Recently the National Stock Exchange (NSE) launched the new system for trading the mutual funds known as 'Mutual Fund Service System' (MFSS), on November 30th. The Bombay Stock Exchange has also introduced its version of trading in the mutual funds known as BSE Star MF that was introduced on December 4. This was after getting the requisite SEBI approvals for trading of the mutual funds through the existing channels of the stock exchange.

These new platforms have been launched with the initiative of increasing the retail participation of the investors. This will also lead to an increase in the volumes of MF's that are traded. Since the stock exchanges have a number of trading terminals that are present all across the country, it helps retail investors get a better access than the asset management companies (AMC) existing network. Now retail investors need not locate a retail AMC distributor for trading in the MF's.

Now the investors are able to invest through the members of the stock exchange and who is also listed as a member of the Association of Mutual Funds of India (AMFI). Quite conveniently whenever the members wish to subscribe or redeem their MF units, then they can do so through the registered members of the AMFI.
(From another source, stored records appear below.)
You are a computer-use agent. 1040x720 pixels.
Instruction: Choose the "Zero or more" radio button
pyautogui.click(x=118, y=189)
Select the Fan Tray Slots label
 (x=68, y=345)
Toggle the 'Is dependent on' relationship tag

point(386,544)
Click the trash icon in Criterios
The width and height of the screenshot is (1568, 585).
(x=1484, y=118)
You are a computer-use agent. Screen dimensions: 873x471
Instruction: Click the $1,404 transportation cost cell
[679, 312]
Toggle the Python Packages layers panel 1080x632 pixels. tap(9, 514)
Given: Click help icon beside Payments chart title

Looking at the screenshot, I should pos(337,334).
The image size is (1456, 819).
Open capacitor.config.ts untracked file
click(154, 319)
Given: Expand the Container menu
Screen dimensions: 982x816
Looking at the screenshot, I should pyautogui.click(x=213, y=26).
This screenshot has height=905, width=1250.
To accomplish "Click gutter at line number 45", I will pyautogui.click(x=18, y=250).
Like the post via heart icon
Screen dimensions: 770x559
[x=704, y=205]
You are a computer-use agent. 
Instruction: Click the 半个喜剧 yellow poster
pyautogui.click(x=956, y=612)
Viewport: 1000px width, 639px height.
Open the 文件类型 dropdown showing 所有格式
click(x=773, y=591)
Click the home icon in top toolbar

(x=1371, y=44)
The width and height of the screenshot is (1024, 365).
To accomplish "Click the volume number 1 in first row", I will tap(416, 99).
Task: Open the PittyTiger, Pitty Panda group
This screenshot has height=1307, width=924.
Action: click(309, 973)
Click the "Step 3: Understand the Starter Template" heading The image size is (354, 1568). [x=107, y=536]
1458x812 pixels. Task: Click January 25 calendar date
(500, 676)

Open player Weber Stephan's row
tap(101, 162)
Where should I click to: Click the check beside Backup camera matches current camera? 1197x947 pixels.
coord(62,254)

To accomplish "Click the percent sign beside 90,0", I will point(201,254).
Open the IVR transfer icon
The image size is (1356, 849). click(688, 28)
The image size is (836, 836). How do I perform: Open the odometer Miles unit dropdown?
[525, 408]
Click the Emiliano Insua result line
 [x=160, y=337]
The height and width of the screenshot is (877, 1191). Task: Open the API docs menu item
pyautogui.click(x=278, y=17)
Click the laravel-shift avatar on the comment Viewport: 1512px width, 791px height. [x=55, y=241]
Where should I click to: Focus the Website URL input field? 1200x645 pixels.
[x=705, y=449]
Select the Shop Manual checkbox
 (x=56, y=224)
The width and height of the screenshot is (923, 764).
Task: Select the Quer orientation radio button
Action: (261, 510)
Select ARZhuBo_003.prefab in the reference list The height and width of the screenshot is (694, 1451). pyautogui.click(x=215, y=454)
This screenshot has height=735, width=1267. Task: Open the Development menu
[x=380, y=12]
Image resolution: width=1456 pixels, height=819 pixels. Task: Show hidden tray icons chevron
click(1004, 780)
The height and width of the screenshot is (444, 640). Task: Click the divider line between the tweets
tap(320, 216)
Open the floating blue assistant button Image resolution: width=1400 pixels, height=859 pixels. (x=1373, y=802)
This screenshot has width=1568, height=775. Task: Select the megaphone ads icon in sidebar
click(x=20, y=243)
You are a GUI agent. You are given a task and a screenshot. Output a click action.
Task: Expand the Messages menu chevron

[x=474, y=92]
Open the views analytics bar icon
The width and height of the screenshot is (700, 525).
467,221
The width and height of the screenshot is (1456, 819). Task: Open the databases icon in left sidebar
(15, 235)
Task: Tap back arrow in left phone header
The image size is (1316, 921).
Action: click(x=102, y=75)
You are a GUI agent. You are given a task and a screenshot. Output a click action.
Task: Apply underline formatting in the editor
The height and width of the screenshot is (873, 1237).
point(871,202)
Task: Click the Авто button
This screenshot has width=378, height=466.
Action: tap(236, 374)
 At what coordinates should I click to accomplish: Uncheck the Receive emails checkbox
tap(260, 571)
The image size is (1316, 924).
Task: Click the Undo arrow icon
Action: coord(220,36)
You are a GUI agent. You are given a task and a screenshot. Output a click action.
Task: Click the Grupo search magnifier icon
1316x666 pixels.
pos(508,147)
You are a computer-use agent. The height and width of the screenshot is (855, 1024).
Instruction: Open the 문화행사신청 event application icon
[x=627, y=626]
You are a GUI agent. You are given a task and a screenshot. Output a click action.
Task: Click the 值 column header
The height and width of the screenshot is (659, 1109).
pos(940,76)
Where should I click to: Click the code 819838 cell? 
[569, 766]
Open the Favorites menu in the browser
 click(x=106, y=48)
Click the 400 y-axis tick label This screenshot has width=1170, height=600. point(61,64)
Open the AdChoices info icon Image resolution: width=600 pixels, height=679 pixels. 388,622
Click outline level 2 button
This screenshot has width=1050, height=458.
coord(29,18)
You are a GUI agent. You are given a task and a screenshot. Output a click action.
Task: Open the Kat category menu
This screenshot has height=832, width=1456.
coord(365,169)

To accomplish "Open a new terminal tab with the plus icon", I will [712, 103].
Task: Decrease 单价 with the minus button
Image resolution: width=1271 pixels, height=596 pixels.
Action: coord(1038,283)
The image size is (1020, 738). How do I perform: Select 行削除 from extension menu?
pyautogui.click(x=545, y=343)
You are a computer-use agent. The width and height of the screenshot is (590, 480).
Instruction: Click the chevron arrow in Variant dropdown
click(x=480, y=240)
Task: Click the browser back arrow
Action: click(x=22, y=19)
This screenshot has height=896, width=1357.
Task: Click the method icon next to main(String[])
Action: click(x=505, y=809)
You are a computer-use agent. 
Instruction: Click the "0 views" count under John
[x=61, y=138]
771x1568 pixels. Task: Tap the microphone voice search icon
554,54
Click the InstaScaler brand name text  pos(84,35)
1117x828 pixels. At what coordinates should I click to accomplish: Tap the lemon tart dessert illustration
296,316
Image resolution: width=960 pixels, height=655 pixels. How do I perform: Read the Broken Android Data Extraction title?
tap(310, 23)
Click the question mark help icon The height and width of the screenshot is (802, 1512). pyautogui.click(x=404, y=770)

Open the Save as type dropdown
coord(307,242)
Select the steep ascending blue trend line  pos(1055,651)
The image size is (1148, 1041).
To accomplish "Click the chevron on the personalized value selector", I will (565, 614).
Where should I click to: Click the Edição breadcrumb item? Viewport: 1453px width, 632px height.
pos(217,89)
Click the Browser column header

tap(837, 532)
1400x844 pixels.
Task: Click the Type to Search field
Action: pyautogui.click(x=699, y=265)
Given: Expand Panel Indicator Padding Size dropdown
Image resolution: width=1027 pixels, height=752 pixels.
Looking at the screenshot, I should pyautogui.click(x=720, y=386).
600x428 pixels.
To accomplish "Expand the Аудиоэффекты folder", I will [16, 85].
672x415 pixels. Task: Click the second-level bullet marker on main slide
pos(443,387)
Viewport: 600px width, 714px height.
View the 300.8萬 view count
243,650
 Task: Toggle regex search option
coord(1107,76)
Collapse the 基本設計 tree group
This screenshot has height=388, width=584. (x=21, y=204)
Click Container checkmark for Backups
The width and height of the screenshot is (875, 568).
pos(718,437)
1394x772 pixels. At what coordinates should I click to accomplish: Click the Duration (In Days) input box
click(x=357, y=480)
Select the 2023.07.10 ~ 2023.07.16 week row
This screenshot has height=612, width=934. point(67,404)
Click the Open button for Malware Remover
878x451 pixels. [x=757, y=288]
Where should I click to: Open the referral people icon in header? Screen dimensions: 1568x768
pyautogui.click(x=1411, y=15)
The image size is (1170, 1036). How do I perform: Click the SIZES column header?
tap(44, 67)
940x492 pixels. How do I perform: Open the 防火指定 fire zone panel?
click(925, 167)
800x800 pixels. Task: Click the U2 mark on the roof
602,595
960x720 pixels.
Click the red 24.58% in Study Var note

Both physical and the depository mode can be availed by the retail investors. Those that wish to do so through the depository method would only need to open a demat account.

Orders for redemption as well as subscription can be given between the trading hours. The trading hours in which the retail investors can operate are between 9 AM in the morning till 3 PM in the evening. Doing within this time, the subscribers will be able to take benefit of the same days NAV for the particular mutual fund.

These changes will help the investors to know their stock positions as well as MF positions from the same report. Settlements for the MF's are also expected to be made within T+1 days. At this time, experts are also pointing out that the new system merely represent the routing system and is not effectively allowing the investors to trade with each other over this platform.

Trading in the MF will also attract tax. For those that are investing and trading in equity linked schemes, they will have to pay a securities transaction tax (STT), while those trading in debt and liquid funds will have to give a capital gains tax liability.

Many distributors don't see it as an improvement over the previous system, since they feel that volumes of MF trade won't increase substantially. Further the distributors have also been hurt since the time SEBI has abolished the entry loads for the mutual funds.